Thursday, March 10, 2005

Where the money is flowing globally

Today was the 5th anniversary of all-time high for Nasdaq of 5048.62. Om did a good job of assembling some good articles on the topic. Obviously we are no where close to that all time high. But a regular reader forwarded me an article on where the money is flowing globally. Acording to the article, of the 26 international benchmark indices, as many as 13 have hit their lifetime highs during the month of February. Of the 13 world indices at all-time highs in February, four are from Europe, three from the Americas, two each from Asia, the Pacific, and the Africa/Middle East as follows:
Argentina(MerVal), Australia(All Ordinaries), Austria(ATX), Czech Republic(PX50), Egypt(CMA), India(BSE Sensex), Indonesia(Jakarta Composite), Israel(TA-100), Mexico(IPC), New Zealand(NZSE 50), Norway(OSE All Share), Thailand(SET ), Turkey(ISE National-100), United States (NYSE Composite).
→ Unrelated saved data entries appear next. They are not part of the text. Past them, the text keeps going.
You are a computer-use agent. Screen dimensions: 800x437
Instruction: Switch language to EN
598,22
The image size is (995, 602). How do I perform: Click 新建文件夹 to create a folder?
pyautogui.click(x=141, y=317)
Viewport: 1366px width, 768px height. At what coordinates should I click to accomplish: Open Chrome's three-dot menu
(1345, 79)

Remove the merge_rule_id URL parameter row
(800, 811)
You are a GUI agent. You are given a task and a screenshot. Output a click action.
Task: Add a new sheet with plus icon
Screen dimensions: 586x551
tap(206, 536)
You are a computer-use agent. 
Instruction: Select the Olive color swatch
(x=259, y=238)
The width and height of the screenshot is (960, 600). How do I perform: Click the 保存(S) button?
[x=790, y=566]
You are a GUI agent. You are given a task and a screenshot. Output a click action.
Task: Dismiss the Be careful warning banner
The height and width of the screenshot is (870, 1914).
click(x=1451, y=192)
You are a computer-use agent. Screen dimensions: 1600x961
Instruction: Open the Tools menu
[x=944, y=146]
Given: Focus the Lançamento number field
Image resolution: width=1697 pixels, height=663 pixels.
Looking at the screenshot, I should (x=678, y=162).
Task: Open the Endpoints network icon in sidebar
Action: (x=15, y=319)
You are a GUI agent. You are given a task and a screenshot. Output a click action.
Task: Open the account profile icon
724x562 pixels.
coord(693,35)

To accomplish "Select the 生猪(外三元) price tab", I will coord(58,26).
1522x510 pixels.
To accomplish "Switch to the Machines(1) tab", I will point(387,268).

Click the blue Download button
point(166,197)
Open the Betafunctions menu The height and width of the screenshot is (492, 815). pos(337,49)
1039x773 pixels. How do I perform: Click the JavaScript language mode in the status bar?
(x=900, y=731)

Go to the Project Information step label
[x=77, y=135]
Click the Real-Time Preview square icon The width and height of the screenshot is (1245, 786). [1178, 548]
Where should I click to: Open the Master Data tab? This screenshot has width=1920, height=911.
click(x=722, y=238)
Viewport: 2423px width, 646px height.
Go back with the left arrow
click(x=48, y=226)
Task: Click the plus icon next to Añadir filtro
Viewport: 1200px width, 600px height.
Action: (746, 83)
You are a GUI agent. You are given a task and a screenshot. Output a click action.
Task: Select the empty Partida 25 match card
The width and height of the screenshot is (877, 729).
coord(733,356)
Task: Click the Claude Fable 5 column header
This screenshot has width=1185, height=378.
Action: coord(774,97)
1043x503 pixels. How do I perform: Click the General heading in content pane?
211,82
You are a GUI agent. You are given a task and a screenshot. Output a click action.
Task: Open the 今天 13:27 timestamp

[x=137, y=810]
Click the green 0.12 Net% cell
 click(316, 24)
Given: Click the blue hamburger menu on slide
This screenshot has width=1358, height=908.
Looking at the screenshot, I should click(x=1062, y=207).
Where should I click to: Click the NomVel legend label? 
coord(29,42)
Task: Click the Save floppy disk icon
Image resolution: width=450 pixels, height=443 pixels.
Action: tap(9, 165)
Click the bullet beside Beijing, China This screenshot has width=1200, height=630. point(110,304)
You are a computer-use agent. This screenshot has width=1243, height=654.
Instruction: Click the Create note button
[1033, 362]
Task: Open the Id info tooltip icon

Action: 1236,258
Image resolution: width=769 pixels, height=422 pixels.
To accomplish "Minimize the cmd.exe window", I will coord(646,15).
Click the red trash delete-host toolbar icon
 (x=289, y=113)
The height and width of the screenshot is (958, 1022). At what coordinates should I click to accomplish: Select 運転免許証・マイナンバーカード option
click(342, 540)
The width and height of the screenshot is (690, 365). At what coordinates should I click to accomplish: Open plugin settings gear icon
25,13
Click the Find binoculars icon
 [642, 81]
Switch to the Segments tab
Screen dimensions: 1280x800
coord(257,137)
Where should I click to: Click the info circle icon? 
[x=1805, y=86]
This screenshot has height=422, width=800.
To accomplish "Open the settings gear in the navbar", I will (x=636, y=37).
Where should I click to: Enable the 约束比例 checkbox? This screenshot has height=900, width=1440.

The best way to play the bullish international markets are through ETFs or International Mutual Funds. I find ETF Connect very helpful.

INTC doing well

As expected INTC provided mid-quarter guidance in which INTC raised revenue guidance to $9.2-$9.4B, the upper end of the prior range of $8.8-$9.4B, with the mid-point going from $9.1B (-5.2% QoQ) to $9.3B (-3.1% QoQ). Gross margin guidance was raised to 57% +/- 1%, up from prior guidance of 55% +/- 2%. The market was expecting tightening of the range but this was slightly more positive. Market is stuck trying to find leadership and even though we have heard more positive news from Semiconductors, I do not believe we will see semis lead. Semis have already run good 10% (SOX index) since early February in anticipation of these positive mid quarter updates (ALTR, XLNX gave positive updates earlier this week). Raising gross margins for Q1 sets a higher barrier for Q2 and it would be surprising to see INTC hold these margins going into Q2. I expect stock to not move out of a range until there is better color on Q2 demand/inventory and better margins appear in later part of the year.

Tuesday, March 08, 2005

TXN should not have been a surprise

TXN gave mid-quarter guidance after market close yesterday and lowered its 1Q05 revenue guidance from $2.90-$3.14 billion (mid-point of $3.02 billion, down 4% Q/Q) to $2.91-$3.03 billion (mid-point of $2.97 billion, down 6% Q/Q). 1Q05 EPS guidance was lowered from $0.22-$0.26 to $0.22-$0.24. Street had expected 1Q05 at $3.04B and $0.24. The main culprit for lower revenues was weakness in DLP business. TXN produces DLP chips that run your flat screen projection TVs and overhead projectors. DLP accounted for 7% of December revenues for TXN. I am surprised on how most investors were taken back by the DLP weakness. JDSU which supplies components for the DLP light engine has seen revenues weaken over last two quarters and clearly pointed out that their biggest DLP customer (TXN) had sequentially lowered production guidance almost weekly last quarter. It could have been that JDSU was seeing lower orders due to TXN using alternative suppliers but JDSU remains one of the major supplier to TXN for DLP mirrors. This situation was exacerbated as customers transitioned to newer DLP chips from TXN. As newer units ramp-up takes some time this lowers consumption of older units hence lower orders to JDSU in last two quarters and lower revenues for TXN this quarter. If investors had followed JDSU then it was a forgone conclusion that TXN DLP business will weaken. It is all perfect with 20/20 hindsight but reading tea-leaves (following the food chain) could have been the best thing next to 20/20 hindsight on this one.